— BEGIN DATA TO USE —

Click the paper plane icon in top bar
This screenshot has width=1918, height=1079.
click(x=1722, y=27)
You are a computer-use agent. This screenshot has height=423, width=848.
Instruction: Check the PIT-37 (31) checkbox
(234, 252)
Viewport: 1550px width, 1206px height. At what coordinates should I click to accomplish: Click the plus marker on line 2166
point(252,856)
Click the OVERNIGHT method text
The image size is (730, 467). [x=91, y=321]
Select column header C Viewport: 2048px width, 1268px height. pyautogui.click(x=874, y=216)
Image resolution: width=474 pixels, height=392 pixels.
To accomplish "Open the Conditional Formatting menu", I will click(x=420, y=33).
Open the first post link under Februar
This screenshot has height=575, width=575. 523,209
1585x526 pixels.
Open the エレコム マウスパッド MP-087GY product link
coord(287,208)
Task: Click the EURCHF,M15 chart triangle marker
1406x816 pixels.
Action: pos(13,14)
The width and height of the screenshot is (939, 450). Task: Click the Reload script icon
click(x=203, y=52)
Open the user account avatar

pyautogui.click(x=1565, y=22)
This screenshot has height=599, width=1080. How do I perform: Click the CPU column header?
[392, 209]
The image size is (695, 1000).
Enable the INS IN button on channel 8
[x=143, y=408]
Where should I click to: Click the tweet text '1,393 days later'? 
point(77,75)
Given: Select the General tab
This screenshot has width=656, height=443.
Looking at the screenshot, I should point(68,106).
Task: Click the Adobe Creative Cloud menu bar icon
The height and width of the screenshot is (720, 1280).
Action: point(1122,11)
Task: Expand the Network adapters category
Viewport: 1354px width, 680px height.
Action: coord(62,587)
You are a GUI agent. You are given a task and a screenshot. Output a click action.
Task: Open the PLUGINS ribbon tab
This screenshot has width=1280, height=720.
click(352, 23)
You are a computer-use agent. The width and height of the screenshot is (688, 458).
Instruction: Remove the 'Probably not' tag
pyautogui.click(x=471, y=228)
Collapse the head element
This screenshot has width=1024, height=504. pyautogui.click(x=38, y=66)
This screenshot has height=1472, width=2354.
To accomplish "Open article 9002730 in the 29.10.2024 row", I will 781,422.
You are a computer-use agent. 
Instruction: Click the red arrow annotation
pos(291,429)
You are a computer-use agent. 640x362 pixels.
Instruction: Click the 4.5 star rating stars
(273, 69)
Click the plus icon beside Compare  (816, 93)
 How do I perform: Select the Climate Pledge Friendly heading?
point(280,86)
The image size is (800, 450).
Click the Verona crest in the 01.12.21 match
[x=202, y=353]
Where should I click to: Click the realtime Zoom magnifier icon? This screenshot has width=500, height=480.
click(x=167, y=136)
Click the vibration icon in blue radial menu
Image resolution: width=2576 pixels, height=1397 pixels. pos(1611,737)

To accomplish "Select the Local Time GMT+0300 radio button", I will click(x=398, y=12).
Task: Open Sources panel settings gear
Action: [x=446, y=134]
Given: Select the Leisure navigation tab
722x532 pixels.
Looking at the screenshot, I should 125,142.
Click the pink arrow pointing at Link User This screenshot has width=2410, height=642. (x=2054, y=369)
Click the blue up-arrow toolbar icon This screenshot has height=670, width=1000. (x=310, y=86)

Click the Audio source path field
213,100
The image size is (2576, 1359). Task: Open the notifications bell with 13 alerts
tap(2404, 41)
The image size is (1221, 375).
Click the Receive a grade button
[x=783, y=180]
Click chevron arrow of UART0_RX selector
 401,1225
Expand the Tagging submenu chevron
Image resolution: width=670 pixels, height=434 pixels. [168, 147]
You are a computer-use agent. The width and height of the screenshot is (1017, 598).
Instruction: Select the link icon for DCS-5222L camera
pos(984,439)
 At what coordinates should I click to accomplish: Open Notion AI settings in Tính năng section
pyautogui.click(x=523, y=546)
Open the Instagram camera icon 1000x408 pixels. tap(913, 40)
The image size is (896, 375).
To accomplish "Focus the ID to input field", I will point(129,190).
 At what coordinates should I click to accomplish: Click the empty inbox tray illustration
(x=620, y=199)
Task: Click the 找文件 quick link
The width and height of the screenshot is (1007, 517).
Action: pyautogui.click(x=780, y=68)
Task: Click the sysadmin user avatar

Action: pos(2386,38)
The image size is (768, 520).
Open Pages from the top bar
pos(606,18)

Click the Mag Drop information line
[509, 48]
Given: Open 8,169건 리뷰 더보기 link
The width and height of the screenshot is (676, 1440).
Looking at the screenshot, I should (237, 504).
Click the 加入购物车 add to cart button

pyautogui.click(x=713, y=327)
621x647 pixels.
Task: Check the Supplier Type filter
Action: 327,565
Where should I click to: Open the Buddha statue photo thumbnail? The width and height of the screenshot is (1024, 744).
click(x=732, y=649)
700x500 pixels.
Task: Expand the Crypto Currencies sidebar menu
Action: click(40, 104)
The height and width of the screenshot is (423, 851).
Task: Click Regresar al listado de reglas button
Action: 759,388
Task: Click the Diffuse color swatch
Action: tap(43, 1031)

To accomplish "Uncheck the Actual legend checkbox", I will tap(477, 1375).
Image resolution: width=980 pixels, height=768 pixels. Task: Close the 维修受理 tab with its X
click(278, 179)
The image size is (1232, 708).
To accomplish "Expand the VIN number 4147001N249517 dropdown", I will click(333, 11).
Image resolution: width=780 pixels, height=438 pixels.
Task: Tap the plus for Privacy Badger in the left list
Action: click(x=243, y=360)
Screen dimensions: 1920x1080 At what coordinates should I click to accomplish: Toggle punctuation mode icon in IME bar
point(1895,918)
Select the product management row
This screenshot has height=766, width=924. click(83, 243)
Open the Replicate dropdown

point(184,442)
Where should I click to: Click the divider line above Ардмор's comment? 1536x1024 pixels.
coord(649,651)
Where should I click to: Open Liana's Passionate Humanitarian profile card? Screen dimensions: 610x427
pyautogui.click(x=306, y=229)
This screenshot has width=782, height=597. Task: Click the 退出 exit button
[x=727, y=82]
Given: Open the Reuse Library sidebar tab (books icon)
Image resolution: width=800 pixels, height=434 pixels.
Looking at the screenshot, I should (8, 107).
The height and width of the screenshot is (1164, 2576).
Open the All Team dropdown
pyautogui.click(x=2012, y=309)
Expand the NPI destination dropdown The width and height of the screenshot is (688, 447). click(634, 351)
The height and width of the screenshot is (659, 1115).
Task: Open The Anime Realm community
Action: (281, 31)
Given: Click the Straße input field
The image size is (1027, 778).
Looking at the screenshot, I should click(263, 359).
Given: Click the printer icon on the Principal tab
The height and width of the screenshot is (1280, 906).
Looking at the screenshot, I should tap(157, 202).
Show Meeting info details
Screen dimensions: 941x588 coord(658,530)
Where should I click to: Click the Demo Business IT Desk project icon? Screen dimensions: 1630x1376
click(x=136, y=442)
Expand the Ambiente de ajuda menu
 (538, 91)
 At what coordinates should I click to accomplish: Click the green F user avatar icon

— END DATA TO USE —

INSTRUCTIONS TO FOLLOW:
Can you echo the lines starting with the line that contains "will click(x=398, y=12)." and going on through the line that contains "pyautogui.click(x=523, y=546)"?

COMPLETE OUTPUT:
To accomplish "Select the Local Time GMT+0300 radio button", I will click(x=398, y=12).
Task: Open Sources panel settings gear
Action: [x=446, y=134]
Given: Select the Leisure navigation tab
722x532 pixels.
Looking at the screenshot, I should 125,142.
Click the pink arrow pointing at Link User This screenshot has width=2410, height=642. (x=2054, y=369)
Click the blue up-arrow toolbar icon This screenshot has height=670, width=1000. (x=310, y=86)

Click the Audio source path field
213,100
The image size is (2576, 1359). Task: Open the notifications bell with 13 alerts
tap(2404, 41)
The image size is (1221, 375).
Click the Receive a grade button
[x=783, y=180]
Click chevron arrow of UART0_RX selector
 401,1225
Expand the Tagging submenu chevron
Image resolution: width=670 pixels, height=434 pixels. [168, 147]
You are a computer-use agent. The width and height of the screenshot is (1017, 598).
Instruction: Select the link icon for DCS-5222L camera
pos(984,439)
 At what coordinates should I click to accomplish: Open Notion AI settings in Tính năng section
pyautogui.click(x=523, y=546)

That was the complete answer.